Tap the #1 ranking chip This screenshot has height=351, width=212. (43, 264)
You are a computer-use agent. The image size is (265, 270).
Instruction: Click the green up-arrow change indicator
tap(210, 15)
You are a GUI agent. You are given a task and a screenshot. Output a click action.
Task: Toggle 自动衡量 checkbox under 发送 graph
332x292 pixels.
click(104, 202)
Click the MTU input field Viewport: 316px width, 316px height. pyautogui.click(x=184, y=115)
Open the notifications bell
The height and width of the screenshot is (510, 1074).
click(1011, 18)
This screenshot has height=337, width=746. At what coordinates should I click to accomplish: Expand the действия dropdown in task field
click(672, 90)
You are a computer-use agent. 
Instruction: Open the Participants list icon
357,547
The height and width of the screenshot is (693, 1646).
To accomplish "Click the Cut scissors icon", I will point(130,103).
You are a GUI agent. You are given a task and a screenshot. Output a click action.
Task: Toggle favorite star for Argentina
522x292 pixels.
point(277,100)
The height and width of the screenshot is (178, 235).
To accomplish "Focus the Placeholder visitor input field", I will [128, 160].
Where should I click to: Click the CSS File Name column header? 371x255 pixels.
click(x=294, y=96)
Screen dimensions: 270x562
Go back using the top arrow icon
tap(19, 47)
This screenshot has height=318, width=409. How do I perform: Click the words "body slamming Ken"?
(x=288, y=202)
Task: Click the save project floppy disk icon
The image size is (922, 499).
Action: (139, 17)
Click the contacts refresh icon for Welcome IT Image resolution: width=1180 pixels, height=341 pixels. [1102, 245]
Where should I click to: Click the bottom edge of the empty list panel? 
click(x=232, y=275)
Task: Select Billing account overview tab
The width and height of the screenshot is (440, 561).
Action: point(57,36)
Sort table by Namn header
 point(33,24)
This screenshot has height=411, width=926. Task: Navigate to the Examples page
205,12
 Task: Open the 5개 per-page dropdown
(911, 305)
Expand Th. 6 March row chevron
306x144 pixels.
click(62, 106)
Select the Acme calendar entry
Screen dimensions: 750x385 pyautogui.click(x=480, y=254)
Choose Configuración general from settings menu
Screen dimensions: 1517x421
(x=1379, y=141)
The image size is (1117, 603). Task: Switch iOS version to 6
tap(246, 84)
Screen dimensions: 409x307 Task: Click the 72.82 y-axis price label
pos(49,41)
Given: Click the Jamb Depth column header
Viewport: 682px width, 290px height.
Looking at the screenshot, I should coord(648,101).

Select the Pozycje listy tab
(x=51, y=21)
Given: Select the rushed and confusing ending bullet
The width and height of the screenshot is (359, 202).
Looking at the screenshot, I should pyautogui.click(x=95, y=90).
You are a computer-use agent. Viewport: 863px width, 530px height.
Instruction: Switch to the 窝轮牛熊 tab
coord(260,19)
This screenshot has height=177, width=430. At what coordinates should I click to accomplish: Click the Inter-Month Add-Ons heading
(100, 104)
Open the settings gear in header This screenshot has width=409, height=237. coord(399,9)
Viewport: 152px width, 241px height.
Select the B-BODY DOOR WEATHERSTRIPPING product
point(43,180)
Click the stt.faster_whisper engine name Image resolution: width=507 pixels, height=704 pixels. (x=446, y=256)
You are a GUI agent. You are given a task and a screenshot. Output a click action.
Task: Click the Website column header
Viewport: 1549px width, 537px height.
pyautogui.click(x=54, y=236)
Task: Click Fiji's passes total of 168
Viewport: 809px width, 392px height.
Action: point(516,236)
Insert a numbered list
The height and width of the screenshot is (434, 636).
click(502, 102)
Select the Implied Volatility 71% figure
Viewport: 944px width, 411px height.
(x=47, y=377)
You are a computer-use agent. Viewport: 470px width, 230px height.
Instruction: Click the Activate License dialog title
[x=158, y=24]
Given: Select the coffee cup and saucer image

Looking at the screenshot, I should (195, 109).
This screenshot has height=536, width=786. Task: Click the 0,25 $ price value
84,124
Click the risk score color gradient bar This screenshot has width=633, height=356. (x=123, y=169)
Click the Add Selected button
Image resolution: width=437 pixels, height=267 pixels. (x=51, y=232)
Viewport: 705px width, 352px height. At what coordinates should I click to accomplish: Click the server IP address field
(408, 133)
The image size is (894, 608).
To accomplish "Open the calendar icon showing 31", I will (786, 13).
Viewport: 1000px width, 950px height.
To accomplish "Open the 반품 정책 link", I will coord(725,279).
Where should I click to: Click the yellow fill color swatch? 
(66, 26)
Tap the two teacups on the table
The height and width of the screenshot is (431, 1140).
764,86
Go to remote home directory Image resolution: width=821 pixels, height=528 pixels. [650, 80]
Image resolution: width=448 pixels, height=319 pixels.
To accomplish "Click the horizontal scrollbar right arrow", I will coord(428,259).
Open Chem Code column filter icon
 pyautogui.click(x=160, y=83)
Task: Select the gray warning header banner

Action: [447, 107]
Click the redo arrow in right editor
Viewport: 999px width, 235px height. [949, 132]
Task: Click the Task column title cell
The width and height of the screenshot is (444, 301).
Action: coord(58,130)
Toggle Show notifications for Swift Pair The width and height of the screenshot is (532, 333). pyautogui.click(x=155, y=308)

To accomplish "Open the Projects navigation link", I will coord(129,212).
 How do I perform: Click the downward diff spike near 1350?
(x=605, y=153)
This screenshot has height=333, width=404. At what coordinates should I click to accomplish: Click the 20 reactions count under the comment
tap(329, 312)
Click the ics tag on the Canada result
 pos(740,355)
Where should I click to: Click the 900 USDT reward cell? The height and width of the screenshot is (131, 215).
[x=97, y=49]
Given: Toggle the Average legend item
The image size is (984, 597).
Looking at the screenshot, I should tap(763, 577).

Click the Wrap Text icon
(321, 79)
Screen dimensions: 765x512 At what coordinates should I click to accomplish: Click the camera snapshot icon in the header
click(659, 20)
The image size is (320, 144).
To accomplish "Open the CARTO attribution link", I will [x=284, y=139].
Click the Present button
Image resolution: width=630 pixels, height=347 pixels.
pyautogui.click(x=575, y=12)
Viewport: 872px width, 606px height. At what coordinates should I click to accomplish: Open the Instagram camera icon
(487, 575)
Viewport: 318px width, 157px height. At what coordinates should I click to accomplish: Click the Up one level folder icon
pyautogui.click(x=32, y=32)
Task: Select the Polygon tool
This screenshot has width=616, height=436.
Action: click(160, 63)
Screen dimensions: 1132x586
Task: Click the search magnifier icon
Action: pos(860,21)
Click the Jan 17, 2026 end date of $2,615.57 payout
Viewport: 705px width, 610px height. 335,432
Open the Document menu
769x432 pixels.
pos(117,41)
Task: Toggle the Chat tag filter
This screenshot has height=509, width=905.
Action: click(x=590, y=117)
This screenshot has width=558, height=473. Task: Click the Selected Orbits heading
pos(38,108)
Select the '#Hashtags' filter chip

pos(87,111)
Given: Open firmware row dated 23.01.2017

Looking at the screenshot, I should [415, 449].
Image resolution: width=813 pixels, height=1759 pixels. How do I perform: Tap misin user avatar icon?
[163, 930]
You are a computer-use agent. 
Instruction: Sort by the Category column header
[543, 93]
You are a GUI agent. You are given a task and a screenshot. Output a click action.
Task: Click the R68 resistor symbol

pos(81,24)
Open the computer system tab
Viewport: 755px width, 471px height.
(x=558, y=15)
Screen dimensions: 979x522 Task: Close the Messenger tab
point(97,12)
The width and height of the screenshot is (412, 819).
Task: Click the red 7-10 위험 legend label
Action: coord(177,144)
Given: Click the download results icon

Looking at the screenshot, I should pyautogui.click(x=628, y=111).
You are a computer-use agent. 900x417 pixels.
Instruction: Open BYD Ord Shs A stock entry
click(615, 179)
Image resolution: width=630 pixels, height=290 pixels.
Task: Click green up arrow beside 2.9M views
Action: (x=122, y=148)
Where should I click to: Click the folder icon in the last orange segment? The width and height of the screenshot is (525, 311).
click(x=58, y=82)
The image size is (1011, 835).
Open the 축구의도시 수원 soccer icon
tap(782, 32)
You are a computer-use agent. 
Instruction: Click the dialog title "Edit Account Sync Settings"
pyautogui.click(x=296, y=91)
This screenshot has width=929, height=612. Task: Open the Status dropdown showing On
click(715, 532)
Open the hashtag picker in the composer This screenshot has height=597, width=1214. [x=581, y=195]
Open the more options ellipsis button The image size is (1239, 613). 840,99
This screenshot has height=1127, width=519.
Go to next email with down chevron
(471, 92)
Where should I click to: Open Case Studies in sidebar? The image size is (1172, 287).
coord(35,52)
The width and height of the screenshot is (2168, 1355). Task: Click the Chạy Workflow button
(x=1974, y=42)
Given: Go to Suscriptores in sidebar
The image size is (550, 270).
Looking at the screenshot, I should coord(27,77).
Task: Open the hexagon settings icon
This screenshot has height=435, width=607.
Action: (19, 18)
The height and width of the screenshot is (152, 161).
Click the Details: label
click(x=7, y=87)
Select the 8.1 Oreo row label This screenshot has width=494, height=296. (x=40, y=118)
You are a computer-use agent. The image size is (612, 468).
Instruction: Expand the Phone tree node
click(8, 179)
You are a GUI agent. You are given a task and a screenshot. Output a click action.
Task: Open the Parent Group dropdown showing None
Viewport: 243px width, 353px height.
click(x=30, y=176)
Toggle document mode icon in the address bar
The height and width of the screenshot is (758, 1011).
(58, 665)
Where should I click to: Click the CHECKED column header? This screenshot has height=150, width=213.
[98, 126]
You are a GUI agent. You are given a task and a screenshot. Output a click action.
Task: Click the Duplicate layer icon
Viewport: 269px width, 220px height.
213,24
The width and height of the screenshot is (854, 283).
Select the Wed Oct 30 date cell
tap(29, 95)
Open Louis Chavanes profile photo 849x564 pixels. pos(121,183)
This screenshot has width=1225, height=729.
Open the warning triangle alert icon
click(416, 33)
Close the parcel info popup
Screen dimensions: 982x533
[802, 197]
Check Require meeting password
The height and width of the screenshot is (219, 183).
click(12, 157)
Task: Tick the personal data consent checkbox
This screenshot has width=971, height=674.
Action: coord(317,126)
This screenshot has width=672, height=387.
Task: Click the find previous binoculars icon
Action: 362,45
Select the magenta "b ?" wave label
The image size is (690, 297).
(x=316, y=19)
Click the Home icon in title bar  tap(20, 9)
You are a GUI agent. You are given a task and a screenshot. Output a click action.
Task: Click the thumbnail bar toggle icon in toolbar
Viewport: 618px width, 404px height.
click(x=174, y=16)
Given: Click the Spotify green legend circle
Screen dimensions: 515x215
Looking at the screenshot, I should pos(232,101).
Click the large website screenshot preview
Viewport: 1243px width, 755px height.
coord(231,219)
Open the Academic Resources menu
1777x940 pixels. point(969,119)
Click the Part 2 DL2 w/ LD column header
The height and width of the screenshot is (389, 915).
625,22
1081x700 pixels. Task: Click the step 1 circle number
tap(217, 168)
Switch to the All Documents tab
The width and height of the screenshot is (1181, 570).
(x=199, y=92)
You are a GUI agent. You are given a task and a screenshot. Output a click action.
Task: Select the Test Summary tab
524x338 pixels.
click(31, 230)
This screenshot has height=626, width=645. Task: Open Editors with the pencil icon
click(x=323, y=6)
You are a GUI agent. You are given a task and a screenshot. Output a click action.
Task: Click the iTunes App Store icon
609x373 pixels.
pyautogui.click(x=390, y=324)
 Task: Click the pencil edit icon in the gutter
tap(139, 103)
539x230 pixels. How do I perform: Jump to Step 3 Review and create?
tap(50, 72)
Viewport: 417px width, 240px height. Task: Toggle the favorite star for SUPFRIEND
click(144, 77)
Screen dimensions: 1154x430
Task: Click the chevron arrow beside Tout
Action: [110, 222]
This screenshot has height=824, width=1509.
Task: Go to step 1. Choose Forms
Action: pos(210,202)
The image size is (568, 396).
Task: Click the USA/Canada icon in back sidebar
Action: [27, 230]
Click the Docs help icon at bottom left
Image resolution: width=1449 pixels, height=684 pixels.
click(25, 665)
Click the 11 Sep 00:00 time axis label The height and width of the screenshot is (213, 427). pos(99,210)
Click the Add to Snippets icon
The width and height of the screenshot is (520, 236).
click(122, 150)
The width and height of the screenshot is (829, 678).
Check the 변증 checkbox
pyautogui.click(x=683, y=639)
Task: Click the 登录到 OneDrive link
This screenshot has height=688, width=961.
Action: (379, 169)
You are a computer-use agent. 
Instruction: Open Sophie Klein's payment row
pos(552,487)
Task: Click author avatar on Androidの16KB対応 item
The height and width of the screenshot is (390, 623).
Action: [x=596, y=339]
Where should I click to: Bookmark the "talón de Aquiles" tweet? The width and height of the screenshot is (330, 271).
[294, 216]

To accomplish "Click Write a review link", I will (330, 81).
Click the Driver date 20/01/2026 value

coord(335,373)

Work task> Extract each line from the listing that holds the word "item".

Task answer>
Given: Toggle the Average legend item
Task: Click author avatar on Androidの16KB対応 item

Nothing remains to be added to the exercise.